Tips for Installing Jethro

So you've already downloaded Jethro, now you're ready to install it and start accelerating your database performance.
Follow these below tips to get you started on the right foot. You can always
contact us with any problems or questions along the way.

Top Tips for Optimizing Jethro Performance

Optimal Queries – Use as Many Filters as Possible
Jethro process queries by first evaluating the WHERE clause and determining the rows needed for the query. It then fetched column data only for those rows. The narrower the query, the faster it performs

Optimal Data Types
Use numeric formats (INT/BIGINT, FLOAT/DOUBLE) whenever possible – any string column that holds only numeric values should be converted. This is especially true for high cardinality columns.
Use TIMESTAMP for Date/Time columns. Jethro creates multiple date-related indexes for such columns to improve performance of date-range queries.

Partitions for Large FACT Tables
A TIMESTAMP column is typically best choice for partitions as it simplifies maintenance tasks like purging old data. 
Jethro recommends a total of 5-25 partitions although it comfortably supports hundreds of partitions.
J
ethro partition key can use range values. For example: PARTITION BY RANGE(ts_col) EVERY (INTERVAL '7' DAY)

Cache Space
Jethro uses server-side caching for metadata and frequently used file fragments. The greater the space the more data it will be able to store. Note that the benefit of the cache will be realized over time as filling up the cache can take some time. Cache space can be defined when an instance is created or updated later on by editing the local-conf.ini file. 
Jethro automatically enables query-result cache. The query-result cache is stored in HDFS and does not require local disk space.

Consolidate Tables When Possible 
While Jethro optimizes JOINs and automatically performs Star-Transformation, it is better to avoid them when not required. 
Jethro's columnar format and effective compression minimize the storage impact of such denormalization.

Hardware considerations: more is better!
More CPU and RAM Improves query speed as Jethro takes advantage of multi-threading. It also improves concurrency as more user/queries can be served in parallel.
10Gb network connectivity to cluster will speed up HDFS access. Local drives for caching – SSD is preferable. Trial servers can start with as little as 64GB and 8 cores.

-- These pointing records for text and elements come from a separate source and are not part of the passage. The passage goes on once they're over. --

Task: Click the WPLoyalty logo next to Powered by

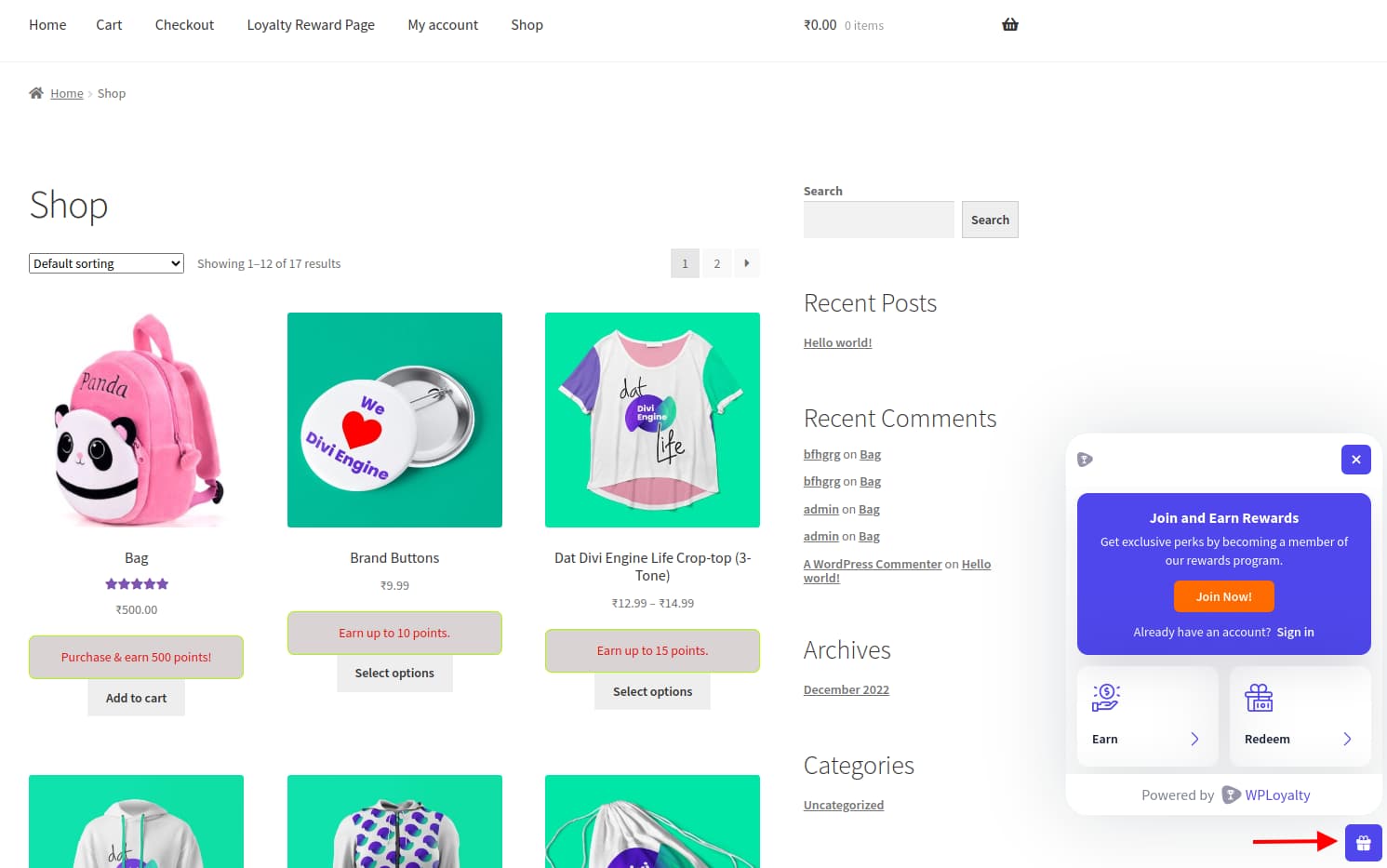Action: (1231, 795)

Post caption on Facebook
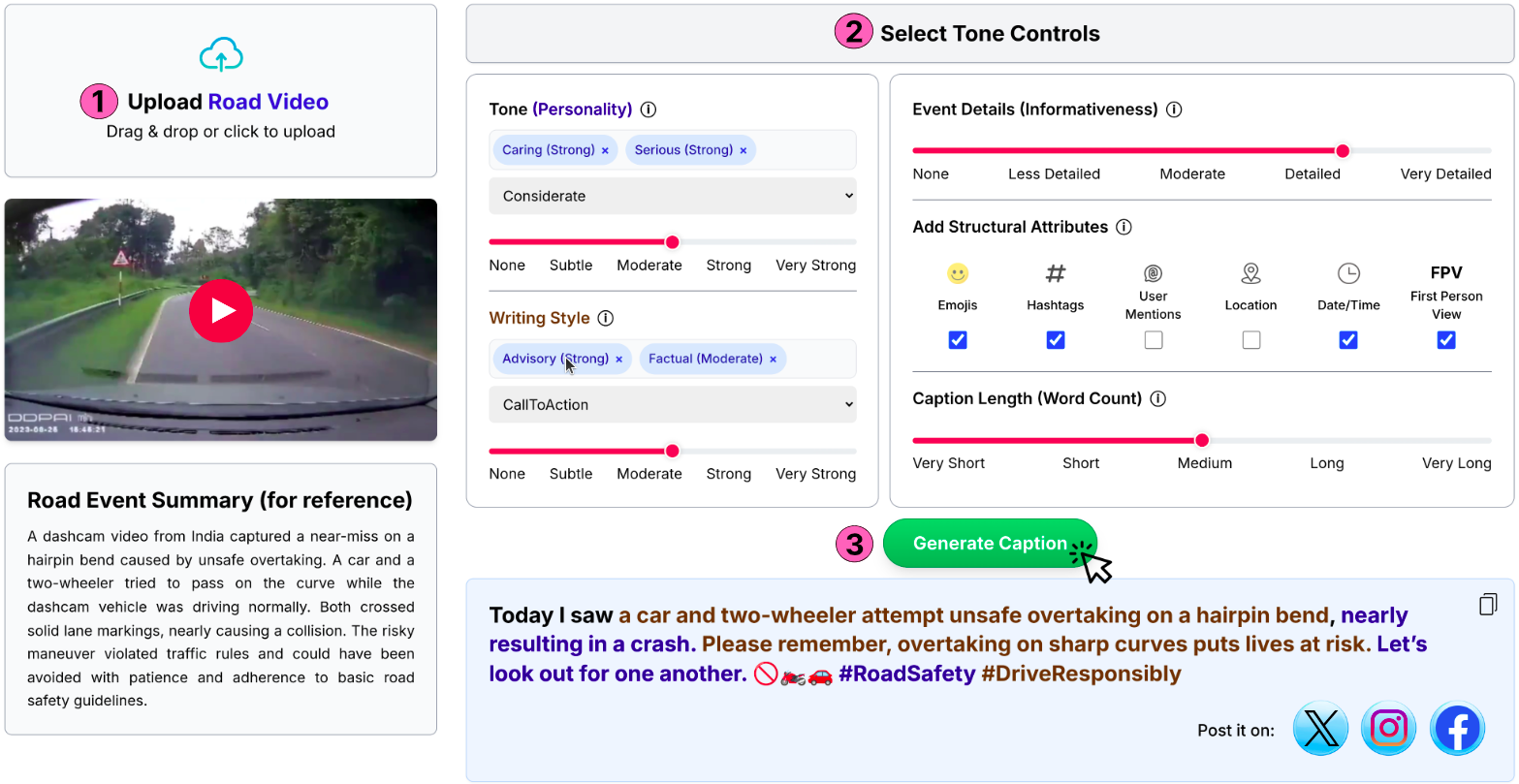pyautogui.click(x=1457, y=729)
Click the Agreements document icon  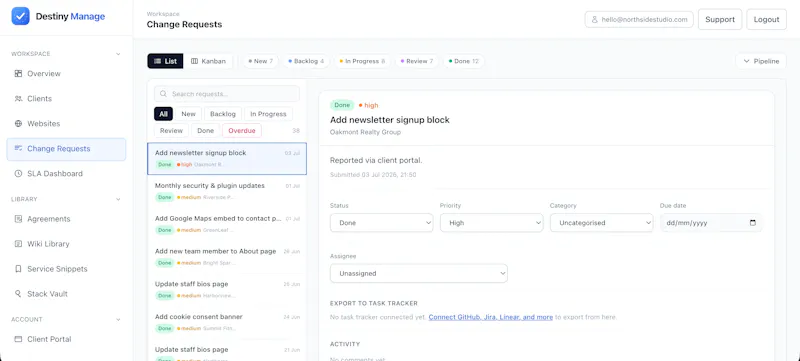[x=18, y=219]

Use a Cluster of Jethro Servers 
Multiple servers linearly increase Jethro's capacity for concurrent users and queries. 
When performing frequent incremental loads, it is recommended to run the JethroLoader on a different server.

Data sorting can improve performance 
If a large number of queries filter by a specific column (that is not already a partition column) it could be beneficial to pre-sort the input data by such column before it's loaded into Jethro.

Join Indexes
When attributes of large dimensions are often used as a filter it is recommended to define them as a JOIN INDEX on the fact table. There is no limit to the number of JOIN INDEXES that can be defined.

Jethro without Hadoop
Jethro is capable of using other storage systems besides Hadoop's HDFS. These include a local filesystem, cloud storage (eg S3) or network storage (SAN/NAS).
When the dataset used with Jethro can fit in a local filesystem it is often the best solution as it avoids Hadoop overhead.

Load "Overwrite" for table update with no downtime
When a dimension changes and need to be reloaded you can use Jethro's Load Overwrite feature. It loads the updated table and only when the process is completed the tables are swapped.

Use ALTER TABLE to add columns on the fly
Jethro, being a column oriented design, can dynamically add (or drop) columns without having to reload the table. The value NULL will be used for the new column over existing rows

Use Jethro's SHOW SQL command to learn about Jethro internals:

SHOW [SESSION | GLOBAL] PARAM parameter | ALL (show parameter values) 
SHOW TABLES [EXTENDED | MAINT] (show all tables, size stats, fragmanation) 
SHOW TABLE PARTITIONS table_name (show table's partition stats) 
SHOW TABLE COLUMNS [FULL] table_name (show column stats) 
SHOW VIEWS [EXTENDED] (show views) 
SHOW LOCAL CACHE (show local file cache usage) 
SHOW ADAPTIVE CACHE (show query result cache) 
SHOW ACTIVE QUERIES (show currently running and queued queries) 
SHOW SCHEMAS (show defined schemas) 
SHOW JOIN INDEXES (show all defined JOIN indexes)